━━ PROVIDED RECORDS
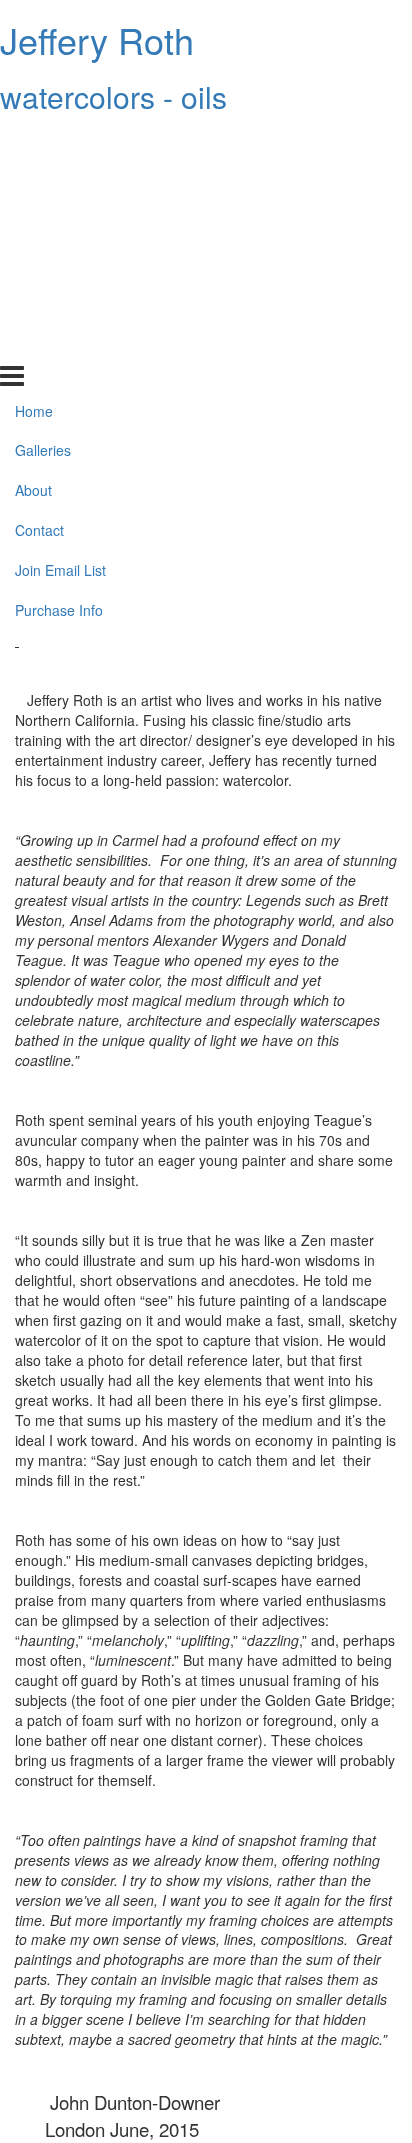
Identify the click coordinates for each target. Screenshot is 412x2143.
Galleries (43, 183)
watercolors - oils (113, 96)
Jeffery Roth (97, 39)
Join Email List (60, 303)
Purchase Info (59, 343)
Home (34, 143)
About (33, 223)
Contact (39, 263)
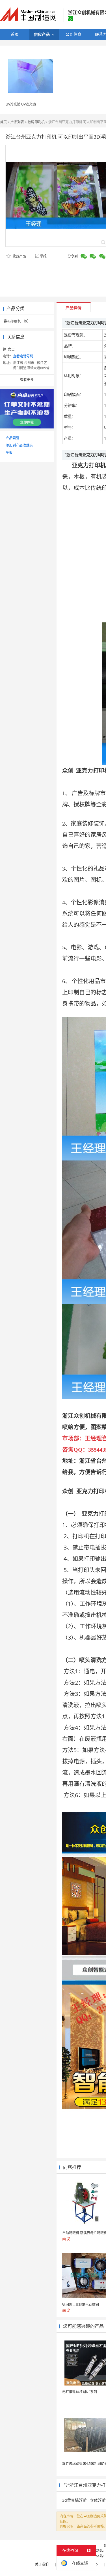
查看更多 (27, 379)
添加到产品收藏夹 (19, 445)
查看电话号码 (23, 356)
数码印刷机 (36, 122)
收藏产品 (19, 256)
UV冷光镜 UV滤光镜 (21, 104)
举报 (43, 256)
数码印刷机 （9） (17, 321)
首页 (3, 122)
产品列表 (17, 122)
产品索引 (12, 438)
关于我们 (42, 2564)
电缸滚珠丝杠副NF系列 (79, 2391)
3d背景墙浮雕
━━━━
ACTIVITY » Can you repeat every record above exactly, apart from the pictures?

OUTPUT FOR THIS EXERCISE »
Identify the click coordinates for each target. Screenshot is 412x2143.
Galleries (43, 183)
watercolors - oils (113, 96)
Jeffery Roth (97, 39)
Join Email List (60, 303)
Purchase Info (59, 343)
Home (34, 143)
About (33, 223)
Contact (39, 263)
查看更多 (27, 379)
添加到产品收藏夹 (19, 445)
查看电话号码 (23, 356)
数码印刷机 (36, 122)
收藏产品 (19, 256)
UV冷光镜 UV滤光镜 (21, 104)
举报 (43, 256)
数码印刷机 （9） (17, 321)
首页 (3, 122)
产品列表 (17, 122)
产品索引 (12, 438)
关于我们 (42, 2564)
电缸滚珠丝杠副NF系列 (79, 2391)
3d背景墙浮雕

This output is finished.